[Start Document segment]

Now we have an understanding of the basics of IF and IMPs, lets walks you through a simple IMP that converts energy consumption into carbon emissions using the built‑in Coefficient plugin.

Learning Outcomes:

  • Demonstrate the process of creating a component, finding some observations and turning them into outputs using plugins
  • Get you comfortable with the process of expressing a calculation in the form of an IMP, running it using Impact Framework and receiving an output file.

Overview

Imagine you have an application running in the cloud. You want to quantify how much carbon you are emitting by running it.

Boilerplate

First off let's create the boilterplate empty imp file which we will continue to work with for the rest of the module.

There are two top-level sections to the IMP, the context and the tree.

context is everything above the node called tree. This is where you provide all the configuration and metadata for this specific IMP file. This includes loading and configuring the plugins you want to run, this is also where you give the IMP a title and description, like so:

name: energy-to-carbon
description: minimal demo
tags:
initialize:
  plugins:

tree is everything under the tree key. This is where you organize individual components that represent your system. Each component is just a simple block of YAML with a fixed set of keys. For example, you might have blocks of YAML representing each of several servers, or maybe different parts of your stack such as front-end, back-end, database, storage. What you define as a component is left to you and how you want to structure your IMP file, in our example we are going to model a single server in a data center so we will call our component server-1 however you can call your components whatever makes the most sense to you.

tree:
  children:
    server-1:    # <1>
      defaults:  # <2>
      pipeline:  # <3>
      inputs:    # <4>
  • <1> This is the name of your component, in our case we will just call this server-1. In a real IMP you might name each component more specifically, such as azure-storage-blob-d23re23d1e7, etc
  • <2> defaults are a convenient place to put any values that are common for all inputs in the inputs array.
  • <3> pipeline this is where you define which plugins should execute for this component. you have to provide the instance names for the specific plugins you want to execute from the plugin:initialize block. This is where you define the order you want the plugins to execute in. In longer pipelines, the outputs from one plugin will often be inputs to another, so the order that plugins execute is very important.
  • <4> inputs is an array of observations. This is the data that the model plugins operate on. Every element in inputs has a timestamp and a duration.

So all together our starting IMP file looks like so:

name: energy-to-carbon
description: minimal demo
tags:
initialize:
  plugins:
tree:
  children:
    server-1:
      defaults:
      pipeline:
      inputs:

Create a file called single-server.yml in your workspace and copy and paste the above YAML into it.

[End Document segment]
[Start Material]

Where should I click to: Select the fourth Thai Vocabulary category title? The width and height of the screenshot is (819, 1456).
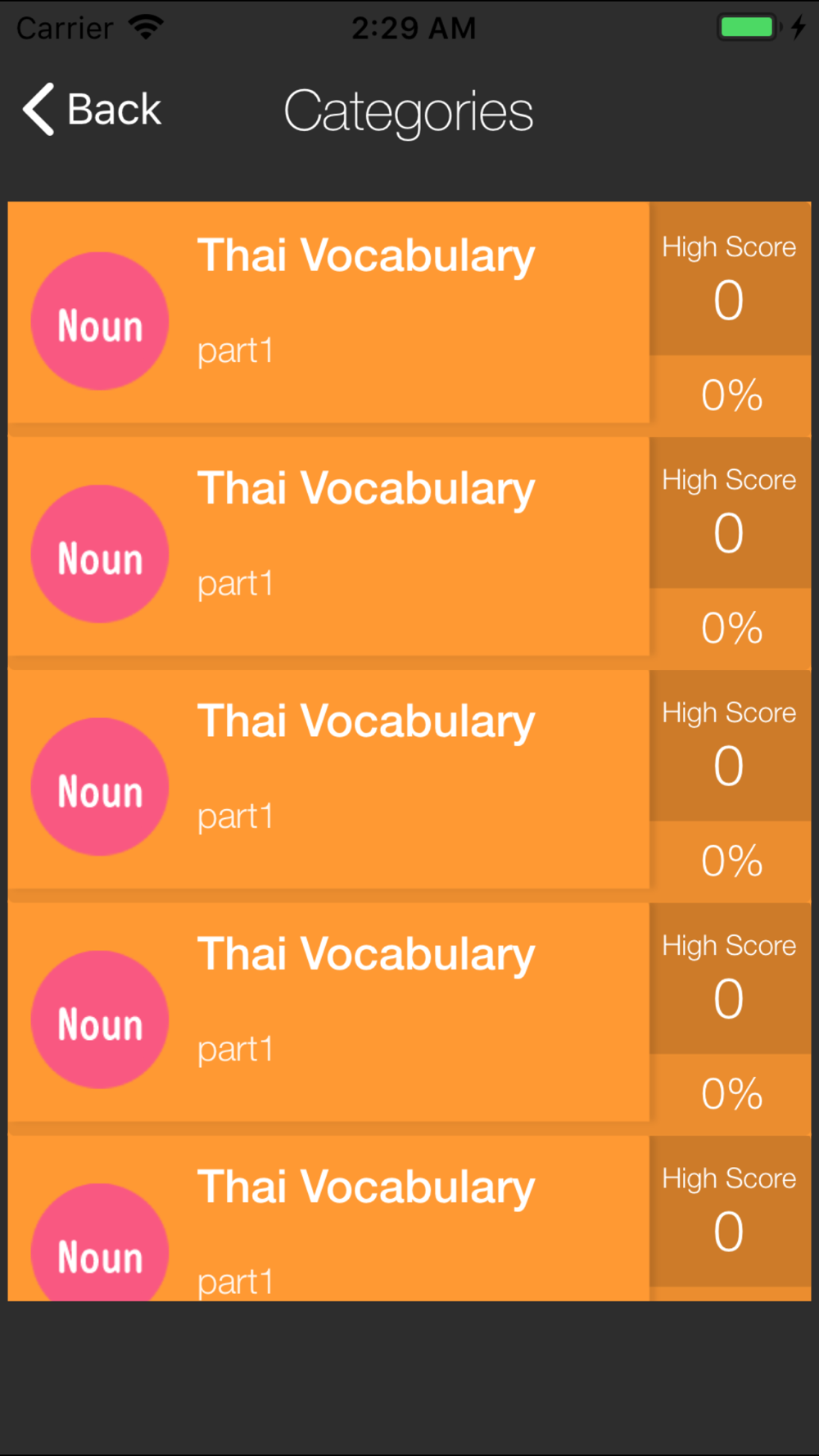[366, 956]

[End Material]

» Task statement:
In the IMP file walkthrough, what two things does every element in inputs have?

» Response to this task:
A timestamp and a duration.